# Communities > Bladesmiths, Blacksmiths, Artisans and Professionals > Japanese-Style Sword Makers Cafe >  pic

## Samuel Rediske

I didn't see much action going on so I thought that I would post a before and after pic.

----------


## JohnD

> _Originally posted by Samuel Rediske_ 
> *I didn't see much action going on so I thought that I would post a before and after pic.*


Welcome Samuel,

Could you be a little more specific about what you just posted? Any info would help besides the before and after shoot.  Who did the restoration? Did you do the restoration or is this someone else work? Care to give us a little background about yourself?

----------


## Samuel Rediske

good morning John, all,

 This is a clients sword,If anyone wants to see anything else I would be glad to show you, and accept any critiqe that you would offer. this was a complete rebuild. The tsuka was junk,  the saya was pretty badly split, with some big chips missing and was oil saturated to boot. I made both the new tsuka(honoki,same,silk,and old fittings) and saya (honoki, kashu,water buffalo horn, silk), as well as a few other little things for the hibaki, which was an older two piece that needed a little attention.  Anyhow, as for me I am just starting to figure this darn computer/camera out (the ito and sageo are actually a darker brown, not orange..grrr). In my defense the last computer I touched was a 386, resisted as long as I could but  wow things have really changed! Ive made a "few" tsuka, and saya. Some of them were alright, some of them not.  thanks to a small but dedicated handfull of people I have learned from my failures and succeses. This spring I just turned over nine years at the craft.  I hope that I will be able to contribute positively to the forum.


 thanks 

  Samuel

----------


## JohnD

> _Originally posted by Samuel Rediske_ 
> *good morning John, all,
> 
>  This is a clients sword,If anyone wants to see anything else I would be glad to show you, and accept any critiqe that you would offer. this was a complete rebuild. The tsuka was junk,  the saya was pretty badly split, with some big chips missing and was oil saturated to boot. I made both the new tsuka(honoki,same,silk,and old fittings) and saya (honoki, kashu,water buffalo horn, silk), as well as a few other little things for the hibaki, which was an older two piece that needed a little attention.  Anyhow, as for me I am just starting to figure this darn computer/camera out (the ito and sageo are actually a darker brown, not orange..grrr). In my defense the last computer I touched was a 386, resisted as long as I could but  wow things have really changed! Ive made a "few" tsuka, and saya. Some of them were alright, some of them not.  thanks to a small but dedicated handfull of people I have learned from my failures and succeses. This spring I just turned over nine years at the craft.  I hope that I will be able to contribute positively to the forum.
> 
> 
>  thanks 
> 
>   Samuel*


Thanks for sharing Samuel :Smilie:  Glad to hear that you've made it to our small corner in cyber space :Smilie:  Although I can't tell much from the the pic you posted, it looks like you've done a good job restoring that sword. 

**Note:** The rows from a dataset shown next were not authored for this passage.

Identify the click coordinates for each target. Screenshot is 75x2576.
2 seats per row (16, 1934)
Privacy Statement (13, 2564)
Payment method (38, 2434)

Please, feel free to post more pictures of you're work or what you're working on. And, if there's anything that we could help you with,  just post away ok :Smilie:

----------


## Guido Schiller

Samuel,

I think John didn't mean to critique your work (past and present), but was asking about where you're coming from, i.e. a little background info on yourself in regard to Japanese [style] sword crafts (sneaky as I am I did a Google search and found out that you're a machine builder[?]).

This forum is a pretty closely knit community, and everybody is curious when a "newcomer" arrives  :Wink: .

Anyhow, welcome, and we're looking forward to your improving skills with a digital camera  :Big Grin: ,

Guido

----------


## Samuel Rediske

Guido,

  You have never let me down in your posts, always direct and to the point.  as for the machine works I have moonlit  as a manual machinist, primarily on smaller machines. well I am finishing up a couple of jobs so I will post them soon.


thanks,
  Samuel

----------


## Samuel Rediske

lets try this again,  and see if I can get more detail in the photo.
here is the handle.

----------


## D.A. Guertin

Are those custom seppa?  It looks like a pretty sweet job all around, way to go!  :Big Grin:

----------


## Samuel Rediske

lets see if I can get the blue resonably close. note the wari bashi & slot.  when the picture was taken they didn't have a patina but now they are a dark grey/black.

----------